Problem to work on:
Word for word, restate each of the records below.
#####
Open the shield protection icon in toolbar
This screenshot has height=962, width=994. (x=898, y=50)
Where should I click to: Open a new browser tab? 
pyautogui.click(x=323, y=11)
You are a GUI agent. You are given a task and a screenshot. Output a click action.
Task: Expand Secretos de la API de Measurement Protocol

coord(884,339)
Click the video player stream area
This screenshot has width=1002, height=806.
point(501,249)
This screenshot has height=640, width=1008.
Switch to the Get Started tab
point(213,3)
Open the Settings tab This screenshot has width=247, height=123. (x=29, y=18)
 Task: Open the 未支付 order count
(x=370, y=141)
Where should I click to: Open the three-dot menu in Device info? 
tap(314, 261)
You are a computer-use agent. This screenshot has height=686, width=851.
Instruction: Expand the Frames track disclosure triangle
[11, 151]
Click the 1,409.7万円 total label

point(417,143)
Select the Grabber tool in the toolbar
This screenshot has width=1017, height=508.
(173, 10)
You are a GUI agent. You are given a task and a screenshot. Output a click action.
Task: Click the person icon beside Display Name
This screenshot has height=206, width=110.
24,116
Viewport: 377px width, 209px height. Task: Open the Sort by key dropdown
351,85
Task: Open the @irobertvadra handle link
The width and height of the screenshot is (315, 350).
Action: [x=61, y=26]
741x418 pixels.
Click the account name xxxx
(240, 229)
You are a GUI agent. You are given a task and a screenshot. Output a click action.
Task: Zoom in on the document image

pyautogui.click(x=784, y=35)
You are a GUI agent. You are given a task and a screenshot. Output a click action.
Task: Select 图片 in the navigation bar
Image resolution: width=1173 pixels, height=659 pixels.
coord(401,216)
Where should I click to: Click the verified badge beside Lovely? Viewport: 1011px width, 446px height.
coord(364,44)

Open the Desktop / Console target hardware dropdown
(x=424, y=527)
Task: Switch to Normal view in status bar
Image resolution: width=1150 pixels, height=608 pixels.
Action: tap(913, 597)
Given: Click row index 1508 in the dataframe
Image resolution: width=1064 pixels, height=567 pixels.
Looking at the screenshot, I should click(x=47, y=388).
#####
Solution:
Open the shield protection icon in toolbar
This screenshot has height=962, width=994. (x=898, y=50)
Where should I click to: Open a new browser tab? 
pyautogui.click(x=323, y=11)
You are a GUI agent. You are given a task and a screenshot. Output a click action.
Task: Expand Secretos de la API de Measurement Protocol

coord(884,339)
Click the video player stream area
This screenshot has width=1002, height=806.
point(501,249)
This screenshot has height=640, width=1008.
Switch to the Get Started tab
point(213,3)
Open the Settings tab This screenshot has width=247, height=123. (x=29, y=18)
 Task: Open the 未支付 order count
(x=370, y=141)
Where should I click to: Open the three-dot menu in Device info? 
tap(314, 261)
You are a computer-use agent. This screenshot has height=686, width=851.
Instruction: Expand the Frames track disclosure triangle
[11, 151]
Click the 1,409.7万円 total label

point(417,143)
Select the Grabber tool in the toolbar
This screenshot has width=1017, height=508.
(173, 10)
You are a GUI agent. You are given a task and a screenshot. Output a click action.
Task: Click the person icon beside Display Name
This screenshot has height=206, width=110.
24,116
Viewport: 377px width, 209px height. Task: Open the Sort by key dropdown
351,85
Task: Open the @irobertvadra handle link
The width and height of the screenshot is (315, 350).
Action: [x=61, y=26]
741x418 pixels.
Click the account name xxxx
(240, 229)
You are a GUI agent. You are given a task and a screenshot. Output a click action.
Task: Zoom in on the document image

pyautogui.click(x=784, y=35)
You are a GUI agent. You are given a task and a screenshot. Output a click action.
Task: Select 图片 in the navigation bar
Image resolution: width=1173 pixels, height=659 pixels.
coord(401,216)
Where should I click to: Click the verified badge beside Lovely? Viewport: 1011px width, 446px height.
coord(364,44)

Open the Desktop / Console target hardware dropdown
(x=424, y=527)
Task: Switch to Normal view in status bar
Image resolution: width=1150 pixels, height=608 pixels.
Action: tap(913, 597)
Given: Click row index 1508 in the dataframe
Image resolution: width=1064 pixels, height=567 pixels.
Looking at the screenshot, I should click(x=47, y=388).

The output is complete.